| WORK INSTRUCTIONS |
Only one span is wanted from the lines below: from the one with "Viewport: 1105px width, 649px" up to and including the one with "The width and". Copy it exactly, without images.

| MATERIALS PROVIDED |
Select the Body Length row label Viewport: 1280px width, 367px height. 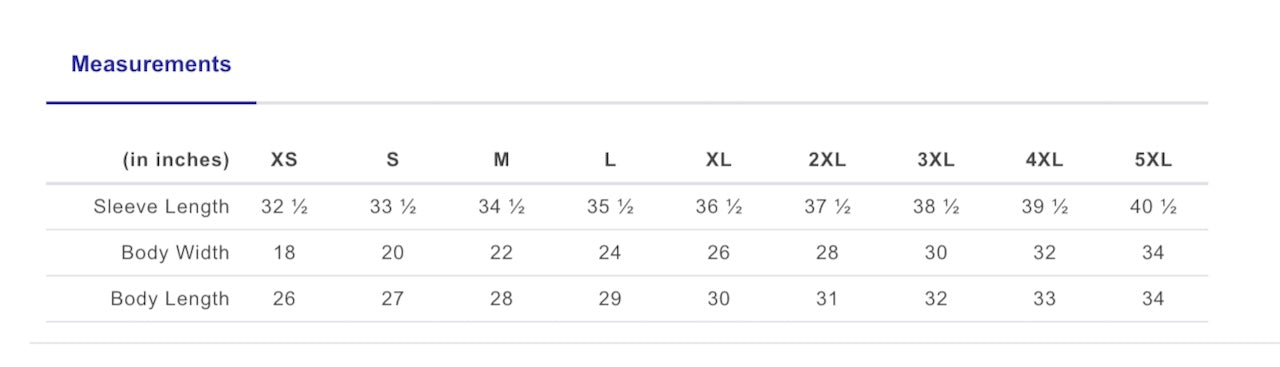170,299
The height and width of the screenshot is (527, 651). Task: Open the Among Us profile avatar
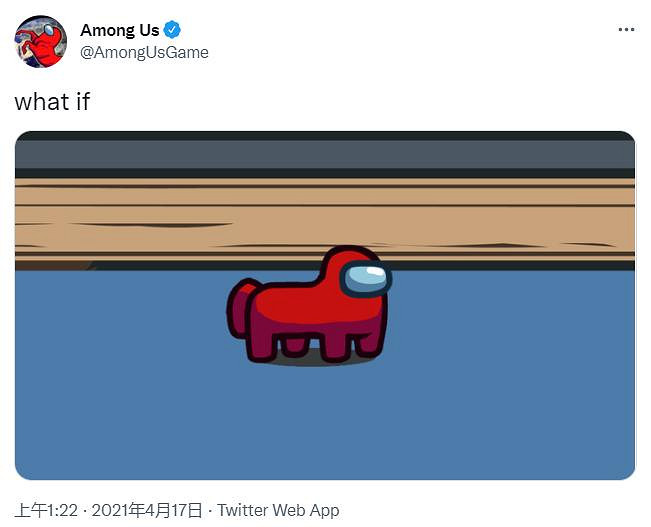41,41
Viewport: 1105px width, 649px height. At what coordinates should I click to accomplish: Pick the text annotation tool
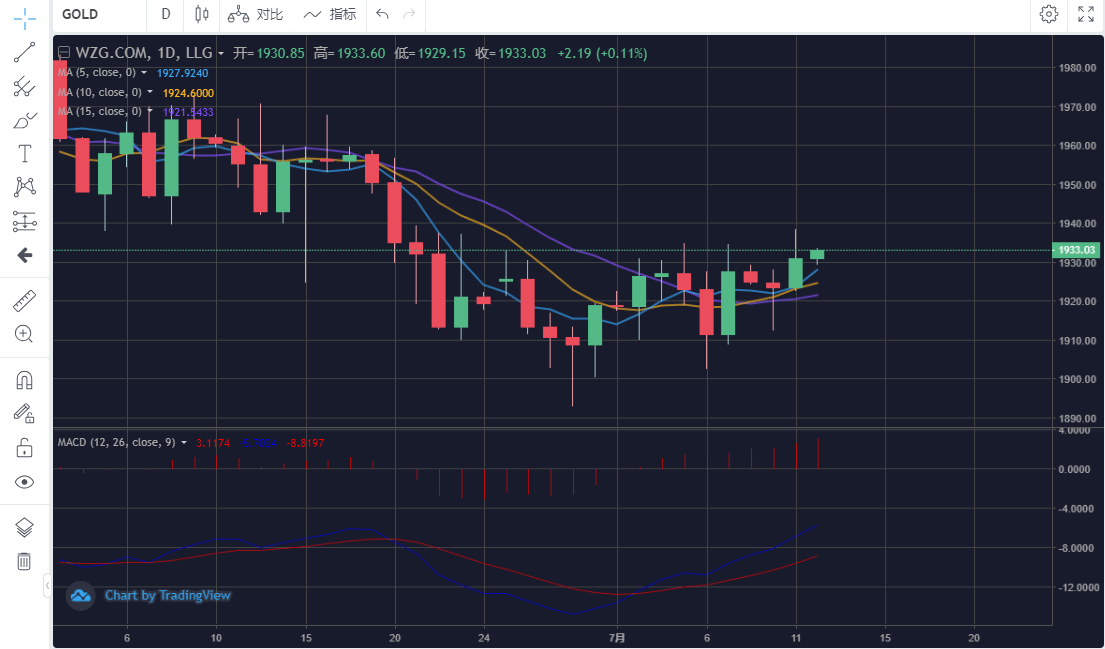click(x=25, y=153)
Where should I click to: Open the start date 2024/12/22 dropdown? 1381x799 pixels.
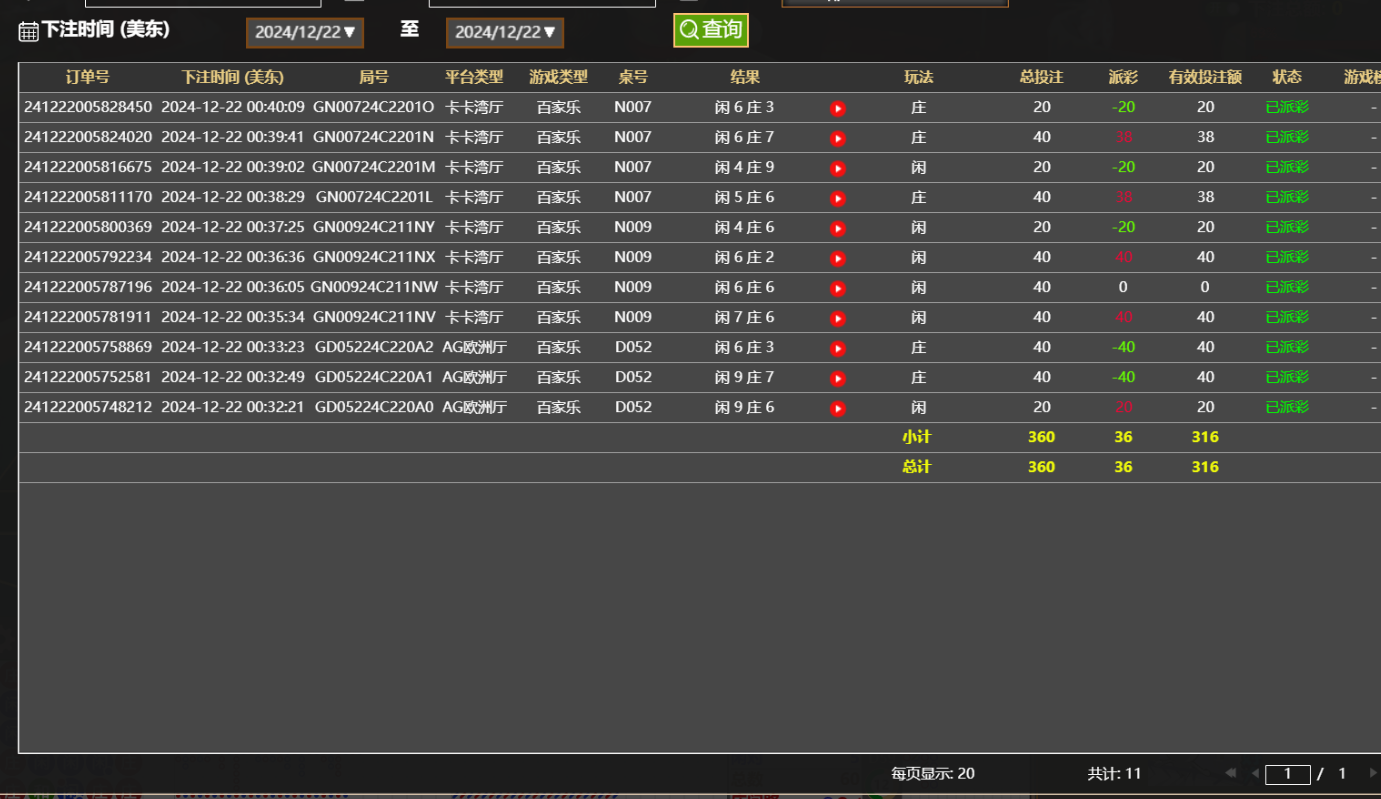[305, 32]
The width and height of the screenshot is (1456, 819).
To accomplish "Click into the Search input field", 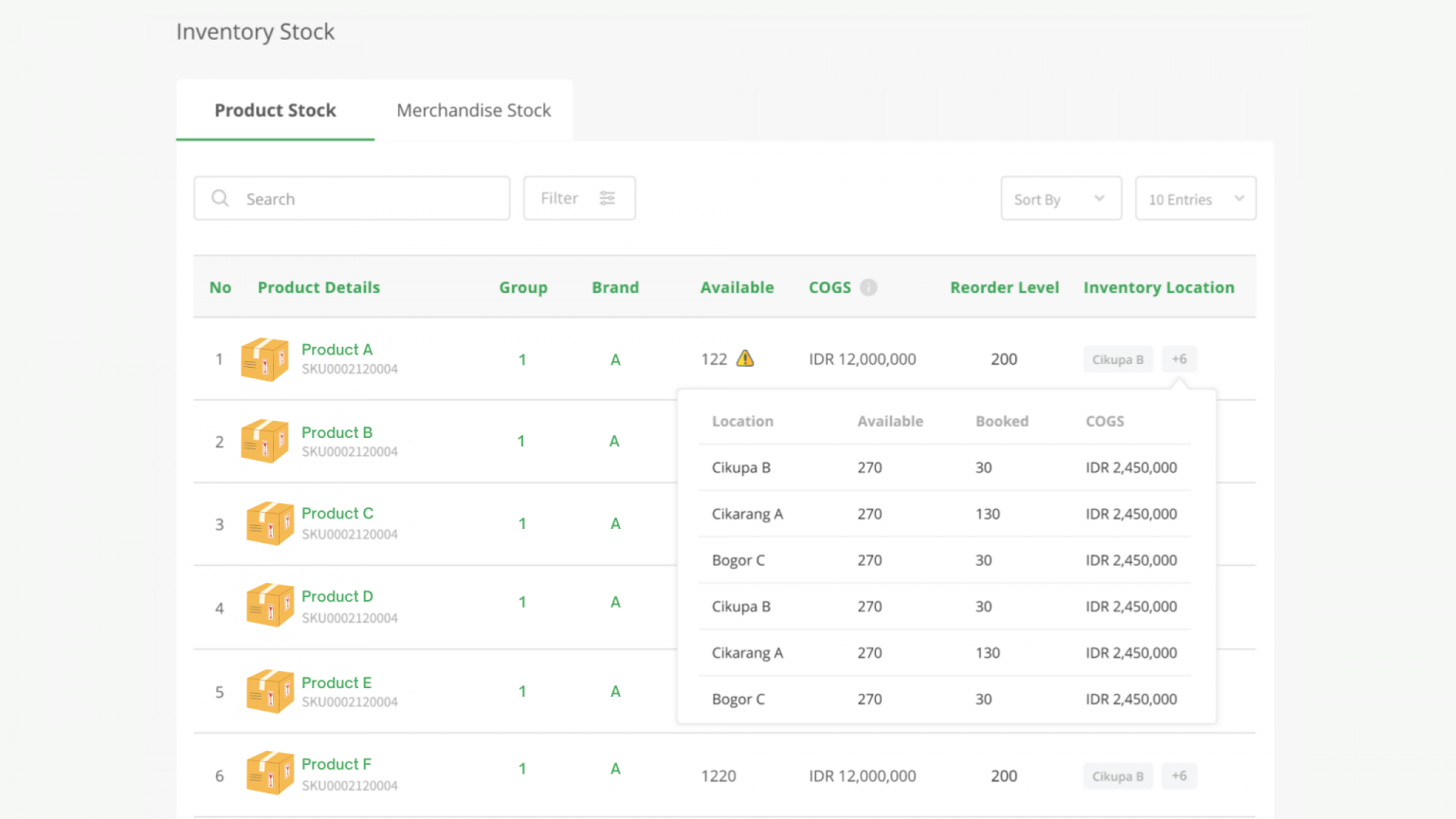I will [x=370, y=198].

| FINISHED TASK |
Viewport: 1105px width, 649px height. At what coordinates should I click to accomplish: Pick the text annotation tool
click(x=25, y=153)
Where should I click to: Open the start date 2024/12/22 dropdown? 1381x799 pixels.
[305, 32]
The width and height of the screenshot is (1456, 819).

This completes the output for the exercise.